For most chembl mappings, we rely on UNICHEM, but there aren't inchi's for this b/c of the metal.
We have 2 different "Cisplatin" entries in Babel/NN.
A main entry: https://nodenormalization-sri.renci.org/1.3/get_normalized_nodes?curie=PUBCHEM.COMPOUND%3A5460033&conflate=true
And then this one is a single CHEMBL https://nodenormalization-sri.renci.org/1.3/get_normalized_nodes?curie=CHEMBL.COMPOUND%3ACHEMBL2068237&conflate=true
You may at first think that CHEMBL is just not integrating, but the PUBCHEM one above actually contains a CHEMBL ID.
The actual problem is that CHEMBL contains two identifiers for CISPLATIN:
https://www.ebi.ac.uk/chembl/compound_report_card/CHEMBL2068237/ https://www.ebi.ac.uk/chembl/compound_report_card/CHEMBL11359/
From the CHEMBL page it's not clear to me what the difference is.
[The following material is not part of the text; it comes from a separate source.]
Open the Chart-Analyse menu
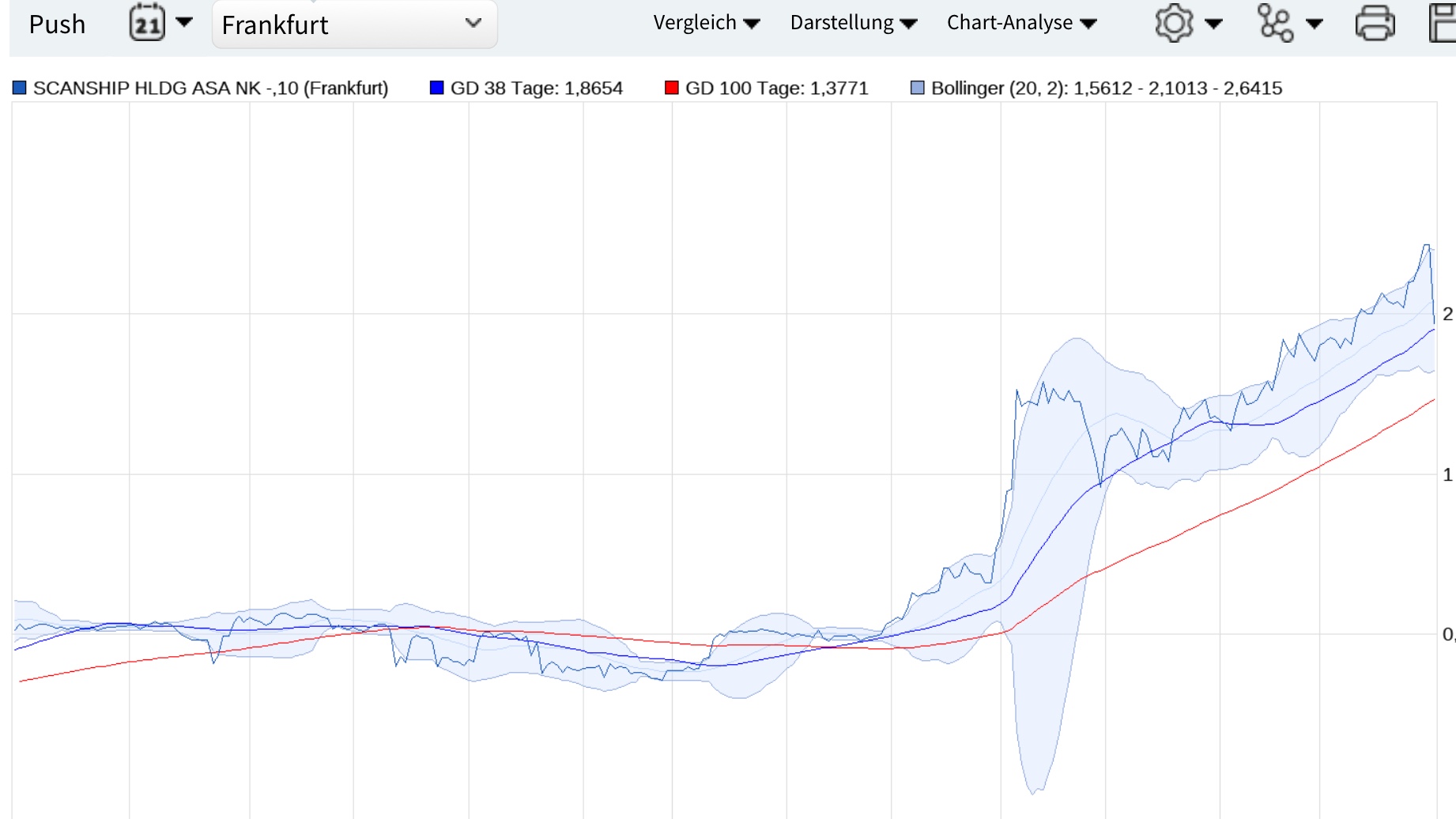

They link to Pubchem SIDs that make it look like a chiral difference, but all of those SIDs link to the same CID (which is not the pubchem CID above due to charge state), and none of these pubchem entries call themselves cisplatin.
Fundamentally it seems as though chembl is not very happy with metal containing compounds. From their faq:
Without any molfile or other structure, I'm not sure how we're supposed to link 2068237 to anything. I'll dig around to see if I can figure out how 11359 is getting merged.